• **Exercise**
Rewrite the listing below as a JSON array of strings, with one string per line and blank lines omitted.

• **Dataset records**
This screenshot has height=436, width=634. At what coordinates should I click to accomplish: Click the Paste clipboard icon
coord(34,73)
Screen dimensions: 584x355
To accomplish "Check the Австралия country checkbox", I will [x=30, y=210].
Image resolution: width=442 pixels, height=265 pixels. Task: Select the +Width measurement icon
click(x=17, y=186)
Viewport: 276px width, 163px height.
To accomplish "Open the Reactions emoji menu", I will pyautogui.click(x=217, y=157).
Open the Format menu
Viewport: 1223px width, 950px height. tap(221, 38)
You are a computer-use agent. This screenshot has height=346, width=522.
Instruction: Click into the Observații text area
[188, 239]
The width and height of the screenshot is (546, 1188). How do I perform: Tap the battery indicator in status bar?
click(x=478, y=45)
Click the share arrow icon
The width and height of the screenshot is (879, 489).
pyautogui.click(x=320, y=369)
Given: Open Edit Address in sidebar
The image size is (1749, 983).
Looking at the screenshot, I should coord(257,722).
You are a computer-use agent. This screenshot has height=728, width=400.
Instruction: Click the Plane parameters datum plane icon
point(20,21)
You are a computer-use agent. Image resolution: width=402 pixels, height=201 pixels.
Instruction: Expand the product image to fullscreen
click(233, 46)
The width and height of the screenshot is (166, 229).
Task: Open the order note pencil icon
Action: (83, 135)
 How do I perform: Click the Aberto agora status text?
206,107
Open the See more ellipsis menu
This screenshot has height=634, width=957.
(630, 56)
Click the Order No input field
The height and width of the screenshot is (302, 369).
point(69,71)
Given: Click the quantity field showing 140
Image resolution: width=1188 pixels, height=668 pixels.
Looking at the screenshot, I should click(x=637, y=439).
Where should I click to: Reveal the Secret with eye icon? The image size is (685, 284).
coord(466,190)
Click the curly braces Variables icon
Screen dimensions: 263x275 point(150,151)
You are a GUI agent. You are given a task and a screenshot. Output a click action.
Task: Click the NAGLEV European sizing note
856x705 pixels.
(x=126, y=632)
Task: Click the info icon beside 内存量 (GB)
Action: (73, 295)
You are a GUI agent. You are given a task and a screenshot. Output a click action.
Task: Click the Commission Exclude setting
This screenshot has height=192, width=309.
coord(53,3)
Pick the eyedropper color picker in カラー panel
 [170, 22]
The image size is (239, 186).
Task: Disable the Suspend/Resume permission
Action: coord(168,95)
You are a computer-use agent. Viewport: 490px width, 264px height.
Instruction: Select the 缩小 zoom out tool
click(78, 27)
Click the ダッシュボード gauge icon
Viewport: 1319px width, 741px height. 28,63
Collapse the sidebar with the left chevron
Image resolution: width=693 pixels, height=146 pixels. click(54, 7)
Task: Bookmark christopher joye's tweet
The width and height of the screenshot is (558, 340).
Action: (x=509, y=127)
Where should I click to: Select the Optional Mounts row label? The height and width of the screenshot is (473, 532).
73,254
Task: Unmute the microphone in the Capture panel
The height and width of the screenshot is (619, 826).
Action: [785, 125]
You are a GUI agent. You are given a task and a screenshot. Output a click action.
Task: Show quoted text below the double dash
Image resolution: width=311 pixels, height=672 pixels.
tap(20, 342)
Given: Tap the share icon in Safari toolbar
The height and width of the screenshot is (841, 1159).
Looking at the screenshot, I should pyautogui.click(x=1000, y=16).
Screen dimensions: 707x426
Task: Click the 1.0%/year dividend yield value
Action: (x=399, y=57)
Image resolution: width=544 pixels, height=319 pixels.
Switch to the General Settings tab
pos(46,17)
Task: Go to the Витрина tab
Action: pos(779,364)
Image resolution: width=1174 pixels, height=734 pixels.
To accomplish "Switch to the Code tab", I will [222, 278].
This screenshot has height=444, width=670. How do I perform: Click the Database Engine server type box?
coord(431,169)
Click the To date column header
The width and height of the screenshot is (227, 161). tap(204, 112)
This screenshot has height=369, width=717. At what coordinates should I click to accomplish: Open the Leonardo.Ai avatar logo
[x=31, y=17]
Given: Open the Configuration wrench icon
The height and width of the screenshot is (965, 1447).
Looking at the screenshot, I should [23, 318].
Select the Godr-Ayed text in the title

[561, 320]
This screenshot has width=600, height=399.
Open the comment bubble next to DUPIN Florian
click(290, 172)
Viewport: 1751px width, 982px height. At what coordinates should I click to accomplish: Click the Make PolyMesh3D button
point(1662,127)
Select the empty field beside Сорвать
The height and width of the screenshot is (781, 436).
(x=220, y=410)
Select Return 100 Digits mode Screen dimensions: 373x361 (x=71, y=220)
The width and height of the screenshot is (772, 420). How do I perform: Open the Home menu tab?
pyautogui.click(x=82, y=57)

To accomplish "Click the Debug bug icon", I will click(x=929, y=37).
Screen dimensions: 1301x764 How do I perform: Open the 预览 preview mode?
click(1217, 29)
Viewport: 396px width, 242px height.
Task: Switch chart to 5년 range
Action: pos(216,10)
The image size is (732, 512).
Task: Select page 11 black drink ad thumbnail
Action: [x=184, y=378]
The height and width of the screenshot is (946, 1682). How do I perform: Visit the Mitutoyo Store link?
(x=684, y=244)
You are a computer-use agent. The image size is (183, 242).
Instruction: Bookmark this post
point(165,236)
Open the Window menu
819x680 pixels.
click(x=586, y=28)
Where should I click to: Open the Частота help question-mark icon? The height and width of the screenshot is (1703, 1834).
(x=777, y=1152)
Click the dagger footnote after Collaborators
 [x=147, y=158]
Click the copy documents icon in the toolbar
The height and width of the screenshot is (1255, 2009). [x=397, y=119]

• **The output**
[
  "This screenshot has height=436, width=634. At what coordinates should I click to accomplish: Click the Paste clipboard icon",
  "coord(34,73)",
  "Screen dimensions: 584x355",
  "To accomplish \"Check the Австралия country checkbox\", I will [x=30, y=210].",
  "Image resolution: width=442 pixels, height=265 pixels. Task: Select the +Width measurement icon",
  "click(x=17, y=186)",
  "Viewport: 276px width, 163px height.",
  "To accomplish \"Open the Reactions emoji menu\", I will pyautogui.click(x=217, y=157).",
  "Open the Format menu",
  "Viewport: 1223px width, 950px height. tap(221, 38)",
  "You are a computer-use agent. This screenshot has height=346, width=522.",
  "Instruction: Click into the Observații text area",
  "[188, 239]",
  "The width and height of the screenshot is (546, 1188). How do I perform: Tap the battery indicator in status bar?",
  "click(x=478, y=45)",
  "Click the share arrow icon",
  "The width and height of the screenshot is (879, 489).",
  "pyautogui.click(x=320, y=369)",
  "Given: Open Edit Address in sidebar",
  "The image size is (1749, 983).",
  "Looking at the screenshot, I should coord(257,722).",
  "You are a computer-use agent. This screenshot has height=728, width=400.",
  "Instruction: Click the Plane parameters datum plane icon",
  "point(20,21)",
  "You are a computer-use agent. Image resolution: width=402 pixels, height=201 pixels.",
  "Instruction: Expand the product image to fullscreen",
  "click(233, 46)",
  "The width and height of the screenshot is (166, 229).",
  "Task: Open the order note pencil icon",
  "Action: (83, 135)",
  " How do I perform: Click the Aberto agora status text?",
  "206,107",
  "Open the See more ellipsis menu",
  "This screenshot has height=634, width=957.",
  "(630, 56)",
  "Click the Order No input field",
  "The height and width of the screenshot is (302, 369).",
  "point(69,71)",
  "Given: Click the quantity field showing 140",
  "Image resolution: width=1188 pixels, height=668 pixels.",
  "Looking at the screenshot, I should click(x=637, y=439).",
  "Where should I click to: Reveal the Secret with eye icon? The image size is (685, 284).",
  "coord(466,190)",
  "Click the curly braces Variables icon",
  "Screen dimensions: 263x275 point(150,151)",
  "You are a GUI agent. You are given a task and a screenshot. Output a click action.",
  "Task: Click the NAGLEV European sizing note",
  "856x705 pixels.",
  "(x=126, y=632)",
  "Task: Click the info icon beside 内存量 (GB)",
  "Action: (73, 295)",
  "You are a GUI agent. You are given a task and a screenshot. Output a click action.",
  "Task: Click the Commission Exclude setting",
  "This screenshot has height=192, width=309.",
  "coord(53,3)",
  "Pick the eyedropper color picker in カラー panel",
  " [170, 22]",
  "The image size is (239, 186).",
  "Task: Disable the Suspend/Resume permission",
  "Action: coord(168,95)",
  "You are a computer-use agent. Viewport: 490px width, 264px height.",
  "Instruction: Select the 缩小 zoom out tool",
  "click(78, 27)",
  "Click the ダッシュボード gauge icon",
  "Viewport: 1319px width, 741px height. 28,63",
  "Collapse the sidebar with the left chevron",
  "Image resolution: width=693 pixels, height=146 pixels. click(54, 7)",
  "Task: Bookmark christopher joye's tweet",
  "The width and height of the screenshot is (558, 340).",
  "Action: (x=509, y=127)",
  "Where should I click to: Select the Optional Mounts row label? The height and width of the screenshot is (473, 532).",
  "73,254",
  "Task: Unmute the microphone in the Capture panel",
  "The height and width of the screenshot is (619, 826).",
  "Action: [785, 125]",
  "You are a GUI agent. You are given a task and a screenshot. Output a click action.",
  "Task: Show quoted text below the double dash",
  "Image resolution: width=311 pixels, height=672 pixels.",
  "tap(20, 342)",
  "Given: Tap the share icon in Safari toolbar",
  "The height and width of the screenshot is (841, 1159).",
  "Looking at the screenshot, I should pyautogui.click(x=1000, y=16).",
  "Screen dimensions: 707x426",
  "Task: Click the 1.0%/year dividend yield value",
  "Action: (x=399, y=57)",
  "Image resolution: width=544 pixels, height=319 pixels.",
  "Switch to the General Settings tab",
  "pos(46,17)",
  "Task: Go to the Витрина tab",
  "Action: pos(779,364)",
  "Image resolution: width=1174 pixels, height=734 pixels.",
  "To accomplish \"Switch to the Code tab\", I will [222, 278].",
  "This screenshot has height=444, width=670. How do I perform: Click the Database Engine server type box?",
  "coord(431,169)",
  "Click the To date column header",
  "The width and height of the screenshot is (227, 161). tap(204, 112)",
  "This screenshot has height=369, width=717. At what coordinates should I click to accomplish: Open the Leonardo.Ai avatar logo",
  "[x=31, y=17]",
  "Given: Open the Configuration wrench icon",
  "The height and width of the screenshot is (965, 1447).",
  "Looking at the screenshot, I should [23, 318].",
  "Select the Godr-Ayed text in the title",
  "[561, 320]",
  "This screenshot has width=600, height=399.",
  "Open the comment bubble next to DUPIN Florian",
  "click(290, 172)",
  "Viewport: 1751px width, 982px height. At what coordinates should I click to accomplish: Click the Make PolyMesh3D button",
  "point(1662,127)",
  "Select the empty field beside Сорвать",
  "The height and width of the screenshot is (781, 436).",
  "(x=220, y=410)",
  "Select Return 100 Digits mode Screen dimensions: 373x361 (x=71, y=220)",
  "The width and height of the screenshot is (772, 420). How do I perform: Open the Home menu tab?",
  "pyautogui.click(x=82, y=57)",
  "To accomplish \"Click the Debug bug icon\", I will click(x=929, y=37).",
  "Screen dimensions: 1301x764 How do I perform: Open the 预览 preview mode?",
  "click(1217, 29)",
  "Viewport: 396px width, 242px height.",
  "Task: Switch chart to 5년 range",
  "Action: pos(216,10)",
  "The image size is (732, 512).",
  "Task: Select page 11 black drink ad thumbnail",
  "Action: [x=184, y=378]",
  "The height and width of the screenshot is (946, 1682). How do I perform: Visit the Mitutoyo Store link?",
  "(x=684, y=244)",
  "You are a computer-use agent. The image size is (183, 242).",
  "Instruction: Bookmark this post",
  "point(165,236)",
  "Open the Window menu",
  "819x680 pixels.",
  "click(x=586, y=28)",
  "Where should I click to: Open the Частота help question-mark icon? The height and width of the screenshot is (1703, 1834).",
  "(x=777, y=1152)",
  "Click the dagger footnote after Collaborators",
  " [x=147, y=158]",
  "Click the copy documents icon in the toolbar",
  "The height and width of the screenshot is (1255, 2009). [x=397, y=119]"
]